## Exercise tasks
a) From the robots.txt thread below, set down the passage between "Is it possible in" and "different User Agents.", inclusive, leaving out none of its words.
b) Answer these questions using the robots.txt thread that comes before the rows:
(i) According to the original specification, what is the value of the User-agent field?
(ii) How does one answer suggest the file with repeated blocks could be produced?
(iii) What kind of match does the specification recommend for the User-agent field?
c) Check each statement against the robots.txt thread that follows, then mark it yes or no and quote the words of the thread that decide it.
(i) There is a very well-defined standard for robots.txt.
(ii) Each record must have at least one User-agent field.
(iii) The specification defines a delimiting character for giving several values in one line.

[start of Excerpt]

Is it possible to list multiple user-agents in one line? - user-agent

Is it possible in robots.txt to give one instruction to multiple bots without repeatedly having to mention it?
Example:
User-agent: googlebot yahoobot microsoftbot
Disallow: /boringstuff/

It's actually pretty hard to give a definitive answer to this, as there isn't a very well-defined standard for robots.txt, and a lot of the documentation out there is vague or contradictory.
The description of the format understood by Google's bots is quite comprehensive, and includes this slightly garbled sentence:
Muiltiple start-of-group lines directly after each other will follow the group-member records following the final start-of-group line.
Which seems to be groping at something shown in the following example:
user-agent: e
user-agent: f
disallow: /g
According to the explanation below it, this constitutes a single "group", disallowing the same URL for two different User Agents.
So the correct syntax for what you want (with regards to any bot working the same way as Google's) would then be:
User-agent: googlebot
User-agent: yahoobot
User-agent: microsoftbot
Disallow: /boringstuff/
However, as Jim Mischel points out, there is no point in a robots.txt file which some bots will interpret correctly, but others may choke on, so it may be best to go with the "lowest common denominator" of repeating the blocks, perhaps by dynamically generating the file with a simple "recipe" and update script.

I think the original robots.txt specification defines it unambiguously: one User-agent line can only have one value.
A record (aka. a block, a group) consists of lines. Each line has the form
<field>:<optionalspace><value><optionalspace>
User-agent is a field. It’s value:
The value of this field is the name of the robot the record is describing access policy for.
It’s singular ("name of the robot"), not plural ("the names of the robots").
The robot should be liberal in interpreting this field. A case insensitive substring match of the name without version information is recommended.
If several values would be allowed, how could parsers possibly be liberal? Whichever the delimiting character would be (,, , ;, …), it could be part of the robot name.
The record starts with one or more User-agent lines
Why should you use several User-agent lines if you could provide several values in one line?
In addition:
the specification doesn’t define a delimiting character to provide several values in one line
it doesn’t define/allow it for Disallow either
So instead of
User-agent: googlebot yahoobot microsoftbot
Disallow: /boringstuff/
you should use
User-agent: googlebot
User-agent: yahoobot
User-agent: microsoftbot
Disallow: /boringstuff/
or (probably safer, as you can’t be sure if all relevant parsers support the not so common way of having several User-agent lines for a record)
User-agent: googlebot
Disallow: /boringstuff/
User-agent: yahoobot
Disallow: /boringstuff/
User-agent: microsoftbot
Disallow: /boringstuff/
(resp. of course User-agent: *)

According to the original robots.txt exclusion protocol:
User-agent
The value of this field is the name of the robot the record is describing access policy for.
If more than one User-agent field is present the record describes an identical access policy for more than one robot. At least one field needs to be present per record.
The robot should be liberal in interpreting this field. A case insensitive substring match of the name without version information is recommended.

[end of Excerpt]
[start of Material]

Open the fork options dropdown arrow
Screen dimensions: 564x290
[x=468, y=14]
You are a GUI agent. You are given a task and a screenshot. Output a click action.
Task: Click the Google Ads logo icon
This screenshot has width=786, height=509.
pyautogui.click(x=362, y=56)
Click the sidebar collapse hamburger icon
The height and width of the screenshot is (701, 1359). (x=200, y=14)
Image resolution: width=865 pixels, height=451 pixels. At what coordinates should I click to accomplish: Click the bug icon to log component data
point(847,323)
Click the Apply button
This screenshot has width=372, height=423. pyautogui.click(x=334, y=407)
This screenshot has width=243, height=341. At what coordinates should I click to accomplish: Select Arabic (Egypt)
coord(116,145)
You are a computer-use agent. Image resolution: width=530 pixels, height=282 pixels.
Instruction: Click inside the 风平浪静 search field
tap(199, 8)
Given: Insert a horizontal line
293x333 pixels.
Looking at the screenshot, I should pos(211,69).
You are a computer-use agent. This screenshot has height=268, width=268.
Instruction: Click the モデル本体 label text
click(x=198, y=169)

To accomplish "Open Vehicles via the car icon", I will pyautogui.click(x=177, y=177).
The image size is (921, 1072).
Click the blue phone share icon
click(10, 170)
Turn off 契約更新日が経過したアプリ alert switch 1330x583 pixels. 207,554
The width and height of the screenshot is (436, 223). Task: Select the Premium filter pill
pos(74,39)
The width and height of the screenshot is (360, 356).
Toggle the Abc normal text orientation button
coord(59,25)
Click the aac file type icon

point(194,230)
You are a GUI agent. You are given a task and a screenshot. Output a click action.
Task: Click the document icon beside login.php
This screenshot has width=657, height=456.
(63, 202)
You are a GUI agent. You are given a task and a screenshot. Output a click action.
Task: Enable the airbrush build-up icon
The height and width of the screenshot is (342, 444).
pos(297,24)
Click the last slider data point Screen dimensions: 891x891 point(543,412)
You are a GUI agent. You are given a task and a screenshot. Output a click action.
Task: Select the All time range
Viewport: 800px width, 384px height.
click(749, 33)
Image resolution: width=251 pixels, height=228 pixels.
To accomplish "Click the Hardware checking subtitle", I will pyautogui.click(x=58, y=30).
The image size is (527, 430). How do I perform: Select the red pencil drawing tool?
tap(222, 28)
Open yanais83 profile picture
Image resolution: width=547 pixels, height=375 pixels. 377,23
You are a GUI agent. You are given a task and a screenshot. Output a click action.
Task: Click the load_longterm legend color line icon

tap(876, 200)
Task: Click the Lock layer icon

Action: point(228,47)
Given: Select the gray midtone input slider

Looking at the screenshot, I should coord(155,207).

[end of Material]

## Solutions to each task
a)
Is it possible in robots.txt to give one instruction to multiple bots without repeatedly having to mention it?
Example:
User-agent: googlebot yahoobot microsoftbot
Disallow: /boringstuff/

It's actually pretty hard to give a definitive answer to this, as there isn't a very well-defined standard for robots.txt, and a lot of the documentation out there is vague or contradictory.
The description of the format understood by Google's bots is quite comprehensive, and includes this slightly garbled sentence:
Muiltiple start-of-group lines directly after each other will follow the group-member records following the final start-of-group line.
Which seems to be groping at something shown in the following example:
user-agent: e
user-agent: f
disallow: /g
According to the explanation below it, this constitutes a single "group", disallowing the same URL for two different User Agents.

b)
(i) The name of the robot the record is describing access policy for.
(ii) By dynamically generating it with a simple "recipe" and update script.
(iii) A case insensitive substring match of the name without version information.

c)
(i) No: "there isn't a very well-defined standard for robots.txt"
(ii) Yes: "At least one field needs to be present per record."
(iii) No: "the specification doesn’t define a delimiting character to provide several values in one line"